# TASK DIRECTIONS
Write out all of the records below again, replacing every "Where is" with "Where can I find" and leaving everything else unchanged.
☆ ☆ ☆ ☆ ☆ ☆ ☆
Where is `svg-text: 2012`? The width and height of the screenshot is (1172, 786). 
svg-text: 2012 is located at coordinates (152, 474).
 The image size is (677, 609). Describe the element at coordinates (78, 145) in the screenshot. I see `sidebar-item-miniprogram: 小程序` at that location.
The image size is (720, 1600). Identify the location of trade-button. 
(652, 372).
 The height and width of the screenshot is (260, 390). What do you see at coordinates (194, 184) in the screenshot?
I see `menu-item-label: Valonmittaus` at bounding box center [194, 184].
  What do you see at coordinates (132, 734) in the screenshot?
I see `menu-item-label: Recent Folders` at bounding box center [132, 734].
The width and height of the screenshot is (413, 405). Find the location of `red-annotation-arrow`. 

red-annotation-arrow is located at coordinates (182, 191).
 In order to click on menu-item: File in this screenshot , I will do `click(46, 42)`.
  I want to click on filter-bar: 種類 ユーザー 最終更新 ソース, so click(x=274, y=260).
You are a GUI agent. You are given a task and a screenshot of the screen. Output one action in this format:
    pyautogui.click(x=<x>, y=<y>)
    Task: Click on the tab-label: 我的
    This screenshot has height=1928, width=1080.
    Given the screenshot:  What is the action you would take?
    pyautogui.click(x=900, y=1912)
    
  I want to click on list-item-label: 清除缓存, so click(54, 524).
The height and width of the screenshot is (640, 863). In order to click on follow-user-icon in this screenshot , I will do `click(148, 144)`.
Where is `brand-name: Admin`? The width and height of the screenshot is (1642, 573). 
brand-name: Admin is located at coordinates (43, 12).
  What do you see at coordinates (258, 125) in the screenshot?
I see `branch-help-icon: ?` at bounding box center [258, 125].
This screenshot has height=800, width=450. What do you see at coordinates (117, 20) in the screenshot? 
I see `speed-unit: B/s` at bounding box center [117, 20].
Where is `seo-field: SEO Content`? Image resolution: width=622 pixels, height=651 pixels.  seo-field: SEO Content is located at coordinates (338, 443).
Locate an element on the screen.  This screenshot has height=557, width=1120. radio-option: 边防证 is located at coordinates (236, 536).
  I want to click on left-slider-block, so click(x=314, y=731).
☆ ☆ ☆ ☆ ☆ ☆ ☆
# REPLY TO THE TASK
Where can I find `svg-text: 2012`? The width and height of the screenshot is (1172, 786). 
svg-text: 2012 is located at coordinates (152, 474).
 The image size is (677, 609). Describe the element at coordinates (78, 145) in the screenshot. I see `sidebar-item-miniprogram: 小程序` at that location.
The image size is (720, 1600). Identify the location of trade-button. 
(652, 372).
 The height and width of the screenshot is (260, 390). What do you see at coordinates (194, 184) in the screenshot?
I see `menu-item-label: Valonmittaus` at bounding box center [194, 184].
  What do you see at coordinates (132, 734) in the screenshot?
I see `menu-item-label: Recent Folders` at bounding box center [132, 734].
The width and height of the screenshot is (413, 405). Find the location of `red-annotation-arrow`. 

red-annotation-arrow is located at coordinates (182, 191).
 In order to click on menu-item: File in this screenshot , I will do `click(46, 42)`.
  I want to click on filter-bar: 種類 ユーザー 最終更新 ソース, so click(x=274, y=260).
You are a GUI agent. You are given a task and a screenshot of the screen. Output one action in this format:
    pyautogui.click(x=<x>, y=<y>)
    Task: Click on the tab-label: 我的
    This screenshot has height=1928, width=1080.
    Given the screenshot:  What is the action you would take?
    pyautogui.click(x=900, y=1912)
    
  I want to click on list-item-label: 清除缓存, so click(54, 524).
The height and width of the screenshot is (640, 863). In order to click on follow-user-icon in this screenshot , I will do `click(148, 144)`.
Where can I find `brand-name: Admin`? The width and height of the screenshot is (1642, 573). 
brand-name: Admin is located at coordinates (43, 12).
  What do you see at coordinates (258, 125) in the screenshot?
I see `branch-help-icon: ?` at bounding box center [258, 125].
This screenshot has height=800, width=450. What do you see at coordinates (117, 20) in the screenshot? 
I see `speed-unit: B/s` at bounding box center [117, 20].
Where can I find `seo-field: SEO Content`? Image resolution: width=622 pixels, height=651 pixels.  seo-field: SEO Content is located at coordinates (338, 443).
Locate an element on the screen.  This screenshot has height=557, width=1120. radio-option: 边防证 is located at coordinates (236, 536).
  I want to click on left-slider-block, so click(x=314, y=731).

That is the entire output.